--- START ---

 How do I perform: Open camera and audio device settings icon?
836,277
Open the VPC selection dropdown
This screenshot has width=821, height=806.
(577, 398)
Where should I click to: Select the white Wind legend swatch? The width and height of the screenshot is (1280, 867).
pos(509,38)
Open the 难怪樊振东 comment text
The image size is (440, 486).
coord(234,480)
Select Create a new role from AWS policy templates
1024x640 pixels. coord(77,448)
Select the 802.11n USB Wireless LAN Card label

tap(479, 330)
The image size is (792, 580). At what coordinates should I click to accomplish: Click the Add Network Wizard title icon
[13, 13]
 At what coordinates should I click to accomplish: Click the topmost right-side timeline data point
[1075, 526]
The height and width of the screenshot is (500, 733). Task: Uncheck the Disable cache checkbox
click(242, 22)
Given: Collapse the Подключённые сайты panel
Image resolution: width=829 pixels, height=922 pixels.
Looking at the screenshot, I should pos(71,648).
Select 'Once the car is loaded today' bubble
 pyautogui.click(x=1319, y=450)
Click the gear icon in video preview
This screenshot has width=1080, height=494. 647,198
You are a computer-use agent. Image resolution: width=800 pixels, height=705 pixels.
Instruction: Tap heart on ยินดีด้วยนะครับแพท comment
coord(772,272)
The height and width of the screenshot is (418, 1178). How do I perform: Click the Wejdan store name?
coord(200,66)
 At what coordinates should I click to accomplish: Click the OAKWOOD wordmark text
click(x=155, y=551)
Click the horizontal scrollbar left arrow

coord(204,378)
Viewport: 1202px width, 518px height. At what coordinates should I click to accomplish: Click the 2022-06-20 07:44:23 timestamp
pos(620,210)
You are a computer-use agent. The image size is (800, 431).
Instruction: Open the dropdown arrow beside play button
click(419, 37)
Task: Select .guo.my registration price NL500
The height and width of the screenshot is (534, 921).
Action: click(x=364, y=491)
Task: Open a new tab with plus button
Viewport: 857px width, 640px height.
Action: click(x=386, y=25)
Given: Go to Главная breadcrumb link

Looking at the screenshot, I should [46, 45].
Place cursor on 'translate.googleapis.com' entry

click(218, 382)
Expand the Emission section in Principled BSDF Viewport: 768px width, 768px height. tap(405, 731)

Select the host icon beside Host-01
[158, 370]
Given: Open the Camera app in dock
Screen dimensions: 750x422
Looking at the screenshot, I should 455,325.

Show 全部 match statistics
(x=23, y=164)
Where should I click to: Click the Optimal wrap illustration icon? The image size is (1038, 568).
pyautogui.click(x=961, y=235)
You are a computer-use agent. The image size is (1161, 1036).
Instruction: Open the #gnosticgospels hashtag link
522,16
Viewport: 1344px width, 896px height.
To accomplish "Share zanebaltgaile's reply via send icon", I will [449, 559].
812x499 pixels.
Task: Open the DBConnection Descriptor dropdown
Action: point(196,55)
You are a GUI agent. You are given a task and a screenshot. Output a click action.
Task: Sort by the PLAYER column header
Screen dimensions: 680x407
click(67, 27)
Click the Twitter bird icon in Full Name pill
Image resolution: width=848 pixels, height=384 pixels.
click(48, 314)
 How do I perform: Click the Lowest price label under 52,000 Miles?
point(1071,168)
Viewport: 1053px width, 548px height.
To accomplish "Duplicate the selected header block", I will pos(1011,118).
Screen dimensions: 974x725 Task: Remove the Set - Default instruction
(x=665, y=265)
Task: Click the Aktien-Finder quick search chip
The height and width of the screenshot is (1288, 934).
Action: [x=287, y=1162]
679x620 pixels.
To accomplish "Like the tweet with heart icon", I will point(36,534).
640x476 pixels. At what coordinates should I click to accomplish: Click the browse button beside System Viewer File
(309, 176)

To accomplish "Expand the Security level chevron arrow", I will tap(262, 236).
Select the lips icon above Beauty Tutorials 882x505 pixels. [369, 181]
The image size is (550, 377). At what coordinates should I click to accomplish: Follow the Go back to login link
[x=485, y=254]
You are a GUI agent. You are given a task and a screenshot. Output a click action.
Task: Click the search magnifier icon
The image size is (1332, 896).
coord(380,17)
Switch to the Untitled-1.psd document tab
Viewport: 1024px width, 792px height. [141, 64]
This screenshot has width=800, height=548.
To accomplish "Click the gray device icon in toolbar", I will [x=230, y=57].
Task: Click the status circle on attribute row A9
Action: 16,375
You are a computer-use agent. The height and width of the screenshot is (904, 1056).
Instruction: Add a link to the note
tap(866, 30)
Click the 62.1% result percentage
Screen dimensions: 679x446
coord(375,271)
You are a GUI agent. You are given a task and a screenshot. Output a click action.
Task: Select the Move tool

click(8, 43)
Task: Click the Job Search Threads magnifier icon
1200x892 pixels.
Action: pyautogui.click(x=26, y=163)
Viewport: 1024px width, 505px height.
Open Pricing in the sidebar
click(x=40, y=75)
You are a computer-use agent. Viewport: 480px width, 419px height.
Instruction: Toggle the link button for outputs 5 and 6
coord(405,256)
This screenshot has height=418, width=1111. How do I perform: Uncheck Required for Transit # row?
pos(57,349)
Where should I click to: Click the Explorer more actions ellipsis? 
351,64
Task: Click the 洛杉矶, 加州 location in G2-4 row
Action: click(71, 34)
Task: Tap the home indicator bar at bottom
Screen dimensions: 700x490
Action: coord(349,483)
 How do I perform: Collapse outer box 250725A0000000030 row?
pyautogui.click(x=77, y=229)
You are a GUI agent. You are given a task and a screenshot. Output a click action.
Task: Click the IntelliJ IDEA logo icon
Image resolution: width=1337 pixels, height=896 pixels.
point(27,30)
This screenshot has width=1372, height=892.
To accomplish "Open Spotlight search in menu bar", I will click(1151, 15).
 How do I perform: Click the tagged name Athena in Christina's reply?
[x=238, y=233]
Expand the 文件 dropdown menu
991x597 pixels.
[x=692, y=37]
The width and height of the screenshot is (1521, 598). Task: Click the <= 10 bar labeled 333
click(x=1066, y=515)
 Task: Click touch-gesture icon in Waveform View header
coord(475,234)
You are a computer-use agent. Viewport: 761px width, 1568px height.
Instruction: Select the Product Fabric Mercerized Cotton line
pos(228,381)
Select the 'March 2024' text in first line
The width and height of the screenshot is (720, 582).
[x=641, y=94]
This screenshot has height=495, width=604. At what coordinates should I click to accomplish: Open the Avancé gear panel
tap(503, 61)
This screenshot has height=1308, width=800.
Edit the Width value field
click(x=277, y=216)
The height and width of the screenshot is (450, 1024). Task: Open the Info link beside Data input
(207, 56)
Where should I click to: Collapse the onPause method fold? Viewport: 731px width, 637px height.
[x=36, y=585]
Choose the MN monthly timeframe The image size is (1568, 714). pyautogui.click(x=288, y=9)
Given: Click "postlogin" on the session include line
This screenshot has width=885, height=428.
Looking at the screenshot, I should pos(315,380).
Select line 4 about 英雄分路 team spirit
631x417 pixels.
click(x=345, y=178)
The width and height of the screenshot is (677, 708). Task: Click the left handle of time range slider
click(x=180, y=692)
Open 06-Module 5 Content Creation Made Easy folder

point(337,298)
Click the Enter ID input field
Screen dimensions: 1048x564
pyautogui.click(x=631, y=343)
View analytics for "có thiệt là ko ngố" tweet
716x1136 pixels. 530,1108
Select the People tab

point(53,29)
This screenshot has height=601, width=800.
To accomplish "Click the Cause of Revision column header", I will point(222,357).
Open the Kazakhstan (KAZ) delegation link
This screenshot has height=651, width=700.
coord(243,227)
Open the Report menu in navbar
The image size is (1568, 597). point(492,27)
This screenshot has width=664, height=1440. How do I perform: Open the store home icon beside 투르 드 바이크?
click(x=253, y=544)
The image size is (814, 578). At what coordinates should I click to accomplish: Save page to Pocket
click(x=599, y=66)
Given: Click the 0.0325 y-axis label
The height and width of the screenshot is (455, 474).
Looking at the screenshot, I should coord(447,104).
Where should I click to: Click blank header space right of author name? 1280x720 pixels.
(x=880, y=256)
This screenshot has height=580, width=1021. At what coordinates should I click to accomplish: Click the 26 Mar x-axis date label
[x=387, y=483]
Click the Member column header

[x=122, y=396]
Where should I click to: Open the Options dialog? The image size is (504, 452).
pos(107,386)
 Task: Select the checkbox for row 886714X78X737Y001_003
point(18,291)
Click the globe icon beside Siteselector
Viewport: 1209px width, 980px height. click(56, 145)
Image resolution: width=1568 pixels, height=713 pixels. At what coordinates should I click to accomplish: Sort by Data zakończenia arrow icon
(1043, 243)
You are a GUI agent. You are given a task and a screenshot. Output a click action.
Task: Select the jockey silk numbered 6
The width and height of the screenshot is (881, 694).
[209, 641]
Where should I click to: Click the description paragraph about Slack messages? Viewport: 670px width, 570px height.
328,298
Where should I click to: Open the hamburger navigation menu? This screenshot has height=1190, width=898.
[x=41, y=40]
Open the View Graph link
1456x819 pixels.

--- END ---

_The problem_.
Reproduce the lines above, beginning at the line with "Task: Select .guo.my registration price NL500" and stopping after the line with "Task: Sort by the PLAYER column header", exactly as they are.

_The completed task_.
Task: Select .guo.my registration price NL500
The height and width of the screenshot is (534, 921).
Action: click(x=364, y=491)
Task: Open a new tab with plus button
Viewport: 857px width, 640px height.
Action: click(x=386, y=25)
Given: Go to Главная breadcrumb link

Looking at the screenshot, I should [46, 45].
Place cursor on 'translate.googleapis.com' entry

click(218, 382)
Expand the Emission section in Principled BSDF Viewport: 768px width, 768px height. tap(405, 731)

Select the host icon beside Host-01
[158, 370]
Given: Open the Camera app in dock
Screen dimensions: 750x422
Looking at the screenshot, I should 455,325.

Show 全部 match statistics
(x=23, y=164)
Where should I click to: Click the Optimal wrap illustration icon? The image size is (1038, 568).
pyautogui.click(x=961, y=235)
You are a computer-use agent. The image size is (1161, 1036).
Instruction: Open the #gnosticgospels hashtag link
522,16
Viewport: 1344px width, 896px height.
To accomplish "Share zanebaltgaile's reply via send icon", I will [449, 559].
812x499 pixels.
Task: Open the DBConnection Descriptor dropdown
Action: point(196,55)
You are a GUI agent. You are given a task and a screenshot. Output a click action.
Task: Sort by the PLAYER column header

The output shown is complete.